Au début, il n’y avait que toi et ta sœur, et puis vous avez trouvé d’autres membres qui restent anonymes.
Oui, nous gardons le noyau du groupe, c’est-à-dire : moi, ma sœur et le batteur. Nous sommes la Sainte Trinité si on veut le voir sous cet angle. Et nous sommes soutenus par des musiciens très doués qui, évidemment, apprécient ce que l’on fait sur le plan spirituel, mais ils restent des assistants d’une certaine façon.
Est-ce que Christ or Cocaine a été la première chanson que tu as écrite ?
Non, il me semble que la première que j’ai vraiment réalisée avec ma sœur était The Graveyard Shuffle. Ce morceau était sur notre première démo qui peut être écoutée sur le MySpace, c’est très vieux.
Oui, d’ailleurs à propos de cette démo, il y a une chanson un peu particulière appelée It’s on, durant laquelle on entend une voix masculine, et c’est le seul morceau où on l’entend. Est-ce toi qui chante dessus ?
Oui c’est bien moi. Mais bien que j’aime vraiment cette chanson, et que j’apprécie particulièrement l’atmosphère du morceau…
Oui c’est très rock n’ roll.
Exactement, c’est rock n’ roll, mais nous ne ressentons pas vraiment le besoin de faire cela à nouveau. Pour moi c’est fait, c’est bien fait, passons à autre chose.
Vous ne la jouez pas en concert ?
Non.
Et est-ce qu’on entendra ta voix à nouveau ?
Ma voix est présente à pas mal d’endroit au long de l’album.
Oui, comme sur Queen of my Burning Heart, c’est bien ta voix que l’on entend ?
Je ne me souviens pas exactement, mais oui probablement. Il y a de moi un peu partout.

Informations fournies —
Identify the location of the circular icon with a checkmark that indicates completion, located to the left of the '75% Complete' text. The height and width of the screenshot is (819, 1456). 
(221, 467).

Liste des tâches —
A - Recopie le passage de l'entretien qui s'ouvre sur les mots contenant "Oui c’est bien" et se clôt sur "rock n’ roll.".
B - D'après l'entretien, quelles personnes forment le noyau du groupe ?
Le matériel fourni provient d'une autre source que l'entretien.

Réponses aux tâches —
A -
Oui c’est bien moi. Mais bien que j’aime vraiment cette chanson, et que j’apprécie particulièrement l’atmosphère du morceau…
Oui c’est très rock n’ roll.

B - La personne interrogée, sa sœur et le batteur.